TechDocs Generation and Storage Configuration

Recall the techdocs configuration from your values.yaml file in GitLab. It should resemble the following example:

techdocs:
  builder: 'local'
  publisher:
    type: 'local'
  generator:
    runIn: local

This particular configuration is instructing TechDocs to build (builder) and store documentation locally (publisher.type), in the container.

The generator: local option instructs TechDocs to build the documentation on-demand. This requires the underlying container to have the necessary dependencies installed - Red Hat Developer Hub has these dependencies in place.

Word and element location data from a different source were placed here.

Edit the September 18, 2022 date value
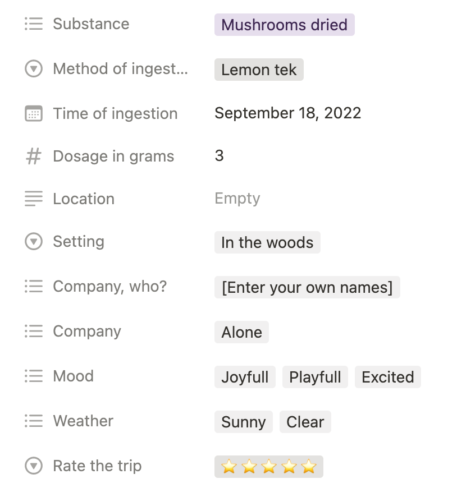Screen dimensions: 457x488 pyautogui.click(x=287, y=113)
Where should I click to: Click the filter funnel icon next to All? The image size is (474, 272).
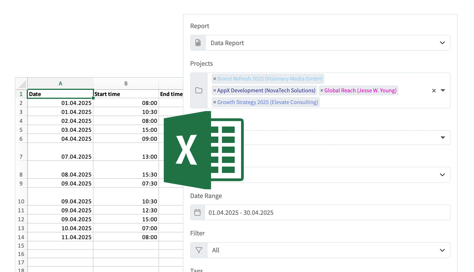click(x=198, y=250)
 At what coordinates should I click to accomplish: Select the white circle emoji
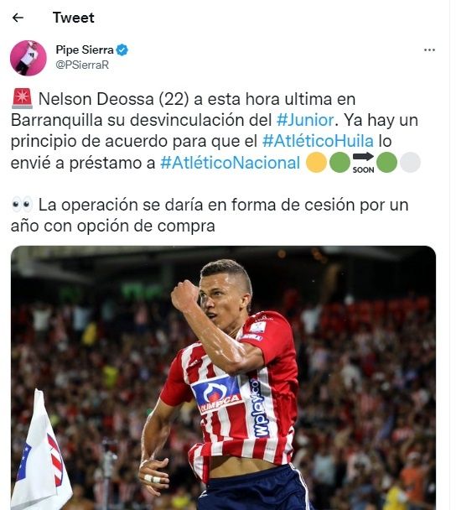(x=410, y=162)
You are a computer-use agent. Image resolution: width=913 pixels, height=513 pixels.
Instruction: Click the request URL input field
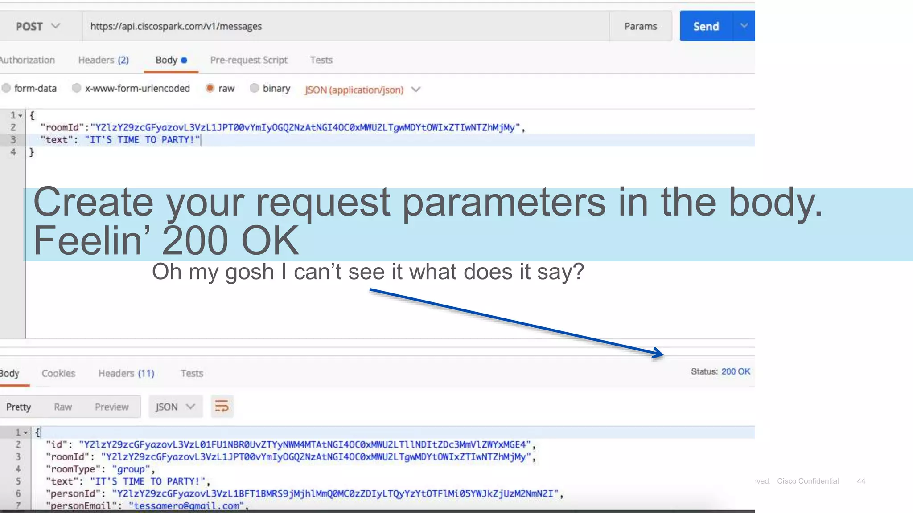[x=345, y=26]
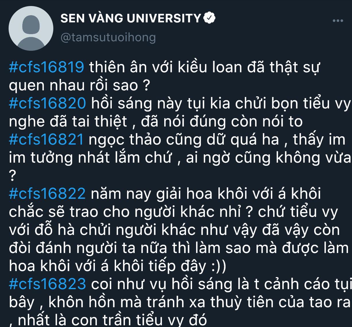This screenshot has height=327, width=352.
Task: Click the verified badge beside account name
Action: coord(209,19)
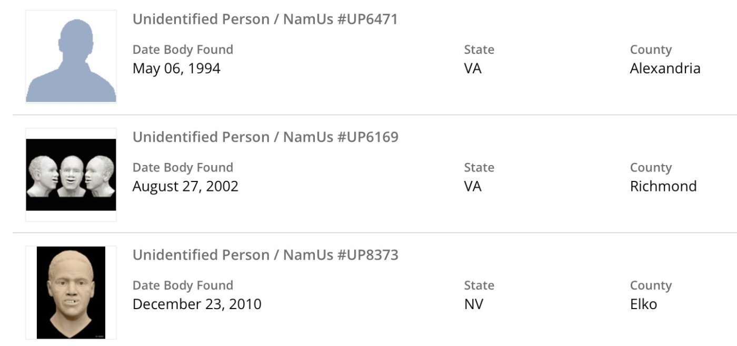Open Unidentified Person NamUs #UP8373 record
This screenshot has height=346, width=737.
coord(265,255)
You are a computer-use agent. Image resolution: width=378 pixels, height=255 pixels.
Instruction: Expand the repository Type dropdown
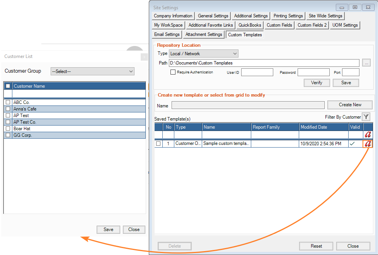point(203,54)
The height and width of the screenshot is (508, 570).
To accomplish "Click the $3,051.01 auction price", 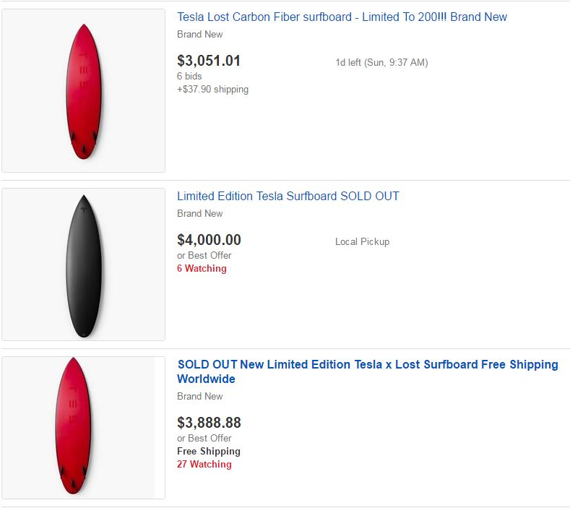I will (209, 61).
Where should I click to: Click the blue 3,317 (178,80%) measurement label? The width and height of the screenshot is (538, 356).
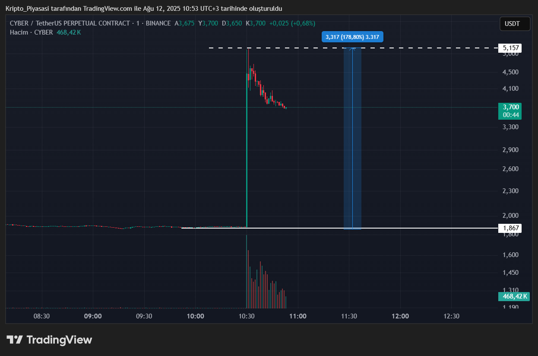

It’s possible to offload the TechDocs build process to a CI/CD pipeline that uses the TechDocs CLI. In this scenario, the pipeline builds and publishes the TechDocs to S3 or another storage system. The platform engineer must configure a builder of type external and the publisher to read from the same storage system to load the desired TechDocs for a given Entity.

Using the external builder strategy reduces load on the Red Hat Developer Hub instance, but places the burden of building and publishing the TechDocs on authors.

Conclusion

Congratulations! You’ve learned the core concepts of Backstage and Red Hat Developer Hub. You also learned how to deploy and manage an instance of Red Hat Developer Hub using the official Helm Chart via OpenShift GitOps.